Julie: You know, it's so true. I think so really the worst day in my recent memory was the day that I had to tell my team that I was going to close the studios. That was a horrible day, right? Terrible. Can't imagine doing that again. Terrible, right? So my best friend is also named Julee, and we talk every morning for 20 minutes and it's super fun, but that day I was just like a wreck, right? That morning I was just like it was a disaster, right? And she's like, “But this is your life. Today is part of your life. Don't wish today away because today is a part of it. It's going to be who you are. It's gonna keep shaping you and even though it's a horrible day, you shouldn't wish any day away. And you should just like be with the be with these moments. Even if they're horrible, or you want them to be over a change. It's like that still... Your life is made up of these days.” And I was like, “That sounds horrible.
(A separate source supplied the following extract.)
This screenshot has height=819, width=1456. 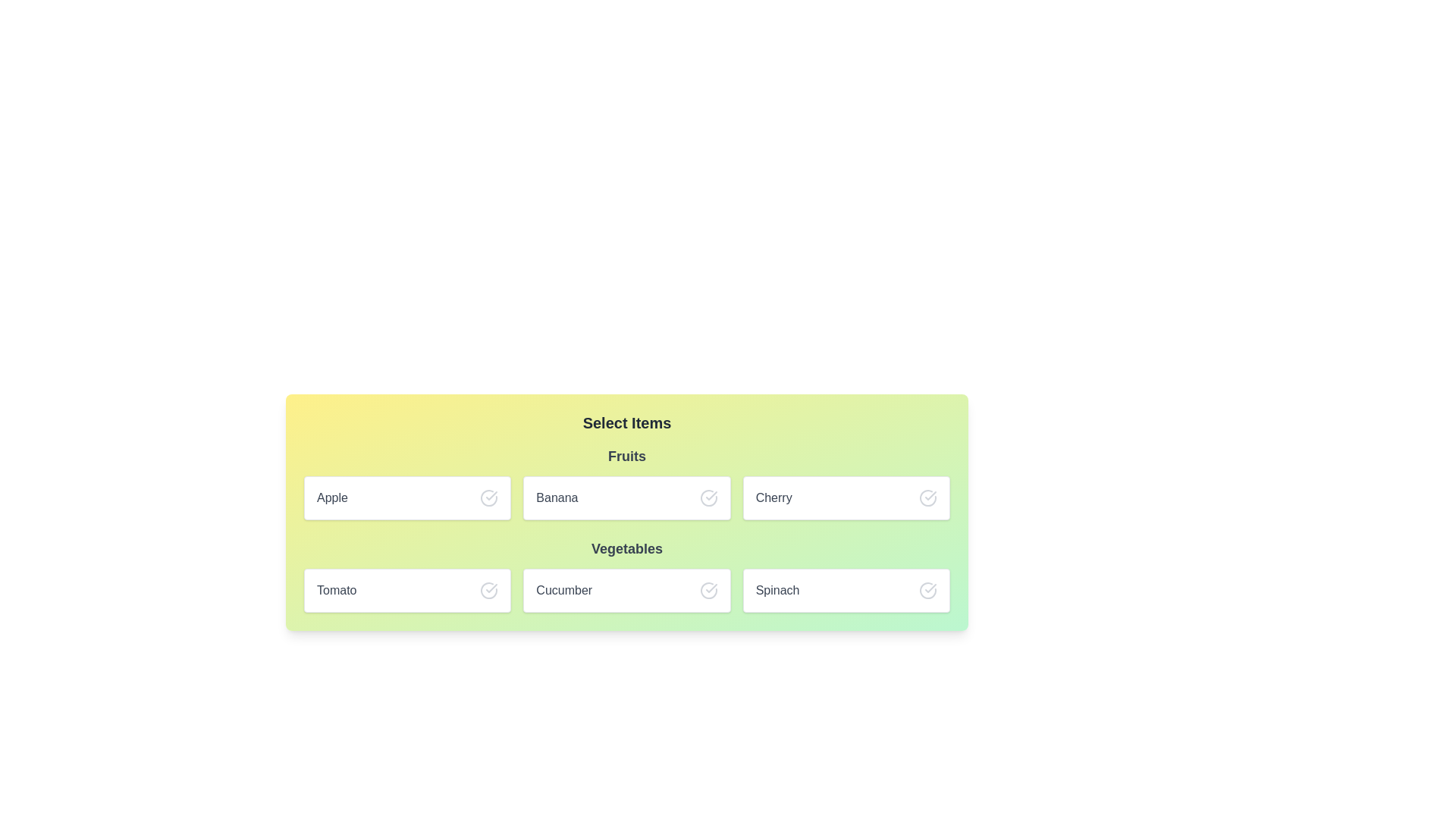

But you're right about that.”
Rosy: Yeah, annoyingly, right.
Julie: Annoyingly, right. But I think that's an extreme example of it where like you every single day is is a day that you don't get to live again and every single day is a day that's like, you can make it what you want it to be. And you should because you really don't get them again.
Rosy: Yeah, I think at the start of like, our kind of lockdown and stuff here in the UK, I mean, I spent the first three weeks probably like just being a wreck. I was like, “Okay, I had all this stuff that I got, and that's all like disappeared overnight.” I didn't want to answer my phone because it was usually someone calling me to tell me that something was cancelled. So I was like, “I don't really want to talk to anybody because you're gonna tell me something I don't want to hear.” And that was really horrible, but then on the flip side, the way that things have then translated online for me has been better than I could have imagined. And that wouldn't have happened if we hadn't ended up in that situation. So it did have a payoff. It just wasn't instant and I think humans tend… we like to instant gratification, don't we? So, you know, it's it's hard in the moment, like, but it usually has something good after it.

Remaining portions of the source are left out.